__What the task requires__
In how many lines of these records does the word "agent" appear? Give the number by itself.

Stored data:
········

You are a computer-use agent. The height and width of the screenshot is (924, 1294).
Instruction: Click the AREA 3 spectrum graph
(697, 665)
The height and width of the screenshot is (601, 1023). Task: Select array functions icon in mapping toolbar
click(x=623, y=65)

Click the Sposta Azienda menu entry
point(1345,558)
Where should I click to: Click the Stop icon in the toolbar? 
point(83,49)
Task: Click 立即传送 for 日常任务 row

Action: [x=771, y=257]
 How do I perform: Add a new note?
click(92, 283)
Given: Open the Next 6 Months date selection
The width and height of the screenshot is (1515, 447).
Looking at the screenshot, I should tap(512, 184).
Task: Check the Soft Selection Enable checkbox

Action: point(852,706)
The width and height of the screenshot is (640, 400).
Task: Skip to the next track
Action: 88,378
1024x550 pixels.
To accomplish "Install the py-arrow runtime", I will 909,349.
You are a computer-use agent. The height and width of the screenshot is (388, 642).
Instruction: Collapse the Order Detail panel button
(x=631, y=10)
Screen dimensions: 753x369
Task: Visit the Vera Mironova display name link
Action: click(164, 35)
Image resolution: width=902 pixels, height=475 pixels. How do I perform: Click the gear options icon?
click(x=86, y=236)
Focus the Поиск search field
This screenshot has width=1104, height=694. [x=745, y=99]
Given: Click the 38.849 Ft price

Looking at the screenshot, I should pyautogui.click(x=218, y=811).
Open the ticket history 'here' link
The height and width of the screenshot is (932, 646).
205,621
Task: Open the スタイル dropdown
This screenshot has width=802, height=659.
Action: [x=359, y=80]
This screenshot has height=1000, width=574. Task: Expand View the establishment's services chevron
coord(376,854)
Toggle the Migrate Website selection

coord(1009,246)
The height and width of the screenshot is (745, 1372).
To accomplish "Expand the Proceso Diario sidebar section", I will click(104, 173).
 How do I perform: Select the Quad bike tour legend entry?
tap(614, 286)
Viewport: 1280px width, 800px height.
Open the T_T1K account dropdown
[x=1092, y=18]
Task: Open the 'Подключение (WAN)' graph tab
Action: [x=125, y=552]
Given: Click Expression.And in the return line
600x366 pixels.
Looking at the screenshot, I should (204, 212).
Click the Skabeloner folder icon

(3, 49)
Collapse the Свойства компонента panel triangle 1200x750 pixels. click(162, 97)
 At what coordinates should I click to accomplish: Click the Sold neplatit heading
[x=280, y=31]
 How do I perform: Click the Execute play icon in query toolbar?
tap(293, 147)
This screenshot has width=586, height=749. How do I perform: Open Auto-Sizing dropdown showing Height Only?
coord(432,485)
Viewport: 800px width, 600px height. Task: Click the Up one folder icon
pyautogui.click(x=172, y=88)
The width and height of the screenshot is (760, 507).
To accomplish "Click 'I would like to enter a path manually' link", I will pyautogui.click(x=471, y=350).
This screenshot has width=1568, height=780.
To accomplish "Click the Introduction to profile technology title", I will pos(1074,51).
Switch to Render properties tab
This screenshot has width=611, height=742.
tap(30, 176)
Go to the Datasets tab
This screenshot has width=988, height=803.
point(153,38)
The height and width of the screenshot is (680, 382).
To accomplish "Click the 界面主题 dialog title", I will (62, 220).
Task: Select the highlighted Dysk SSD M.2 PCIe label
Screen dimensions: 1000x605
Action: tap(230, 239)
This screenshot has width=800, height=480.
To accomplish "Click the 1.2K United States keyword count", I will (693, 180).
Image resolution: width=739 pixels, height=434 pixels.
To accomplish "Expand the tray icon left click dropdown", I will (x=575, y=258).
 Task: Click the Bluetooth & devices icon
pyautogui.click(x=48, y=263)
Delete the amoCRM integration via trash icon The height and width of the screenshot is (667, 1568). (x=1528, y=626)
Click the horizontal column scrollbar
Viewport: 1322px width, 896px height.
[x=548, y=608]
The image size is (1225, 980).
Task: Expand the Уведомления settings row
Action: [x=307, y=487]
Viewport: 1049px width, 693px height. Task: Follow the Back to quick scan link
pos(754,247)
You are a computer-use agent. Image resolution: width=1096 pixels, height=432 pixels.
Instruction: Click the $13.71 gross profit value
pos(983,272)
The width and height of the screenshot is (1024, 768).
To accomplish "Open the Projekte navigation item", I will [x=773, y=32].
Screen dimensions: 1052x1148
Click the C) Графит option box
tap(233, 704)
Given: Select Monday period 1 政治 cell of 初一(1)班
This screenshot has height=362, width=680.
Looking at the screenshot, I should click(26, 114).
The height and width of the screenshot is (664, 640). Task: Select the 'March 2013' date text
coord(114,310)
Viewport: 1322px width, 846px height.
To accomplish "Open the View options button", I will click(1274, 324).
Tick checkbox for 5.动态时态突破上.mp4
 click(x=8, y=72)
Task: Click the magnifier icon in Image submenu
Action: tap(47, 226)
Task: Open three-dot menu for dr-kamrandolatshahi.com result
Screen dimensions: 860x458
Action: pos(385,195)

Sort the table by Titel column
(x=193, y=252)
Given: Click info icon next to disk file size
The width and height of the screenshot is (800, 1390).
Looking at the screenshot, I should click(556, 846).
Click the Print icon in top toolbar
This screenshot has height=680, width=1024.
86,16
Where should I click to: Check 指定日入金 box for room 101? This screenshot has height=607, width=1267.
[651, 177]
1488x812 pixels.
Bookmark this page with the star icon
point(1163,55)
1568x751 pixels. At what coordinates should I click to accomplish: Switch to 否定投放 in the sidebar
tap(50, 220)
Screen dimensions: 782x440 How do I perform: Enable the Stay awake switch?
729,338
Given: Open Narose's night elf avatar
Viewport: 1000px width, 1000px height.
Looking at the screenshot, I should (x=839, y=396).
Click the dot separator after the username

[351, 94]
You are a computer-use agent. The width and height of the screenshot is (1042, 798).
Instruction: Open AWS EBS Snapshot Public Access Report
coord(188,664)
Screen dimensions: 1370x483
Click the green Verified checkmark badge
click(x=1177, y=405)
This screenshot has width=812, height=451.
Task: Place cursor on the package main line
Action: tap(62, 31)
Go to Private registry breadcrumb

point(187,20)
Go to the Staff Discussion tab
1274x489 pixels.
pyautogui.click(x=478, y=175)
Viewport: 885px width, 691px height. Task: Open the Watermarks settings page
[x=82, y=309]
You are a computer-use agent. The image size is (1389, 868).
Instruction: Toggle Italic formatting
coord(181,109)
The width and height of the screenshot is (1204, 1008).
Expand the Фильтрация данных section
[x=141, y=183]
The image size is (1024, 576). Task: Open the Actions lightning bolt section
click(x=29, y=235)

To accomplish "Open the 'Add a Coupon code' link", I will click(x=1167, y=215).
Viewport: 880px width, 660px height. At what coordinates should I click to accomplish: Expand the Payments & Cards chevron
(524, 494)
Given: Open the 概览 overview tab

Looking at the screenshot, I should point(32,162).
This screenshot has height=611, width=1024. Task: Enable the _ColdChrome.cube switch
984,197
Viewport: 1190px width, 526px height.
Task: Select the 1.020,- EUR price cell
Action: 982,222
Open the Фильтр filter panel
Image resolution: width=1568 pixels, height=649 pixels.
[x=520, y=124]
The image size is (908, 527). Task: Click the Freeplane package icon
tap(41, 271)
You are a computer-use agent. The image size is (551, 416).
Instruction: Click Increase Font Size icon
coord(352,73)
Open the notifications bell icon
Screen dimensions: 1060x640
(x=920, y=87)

········

__Result of this exercise__
6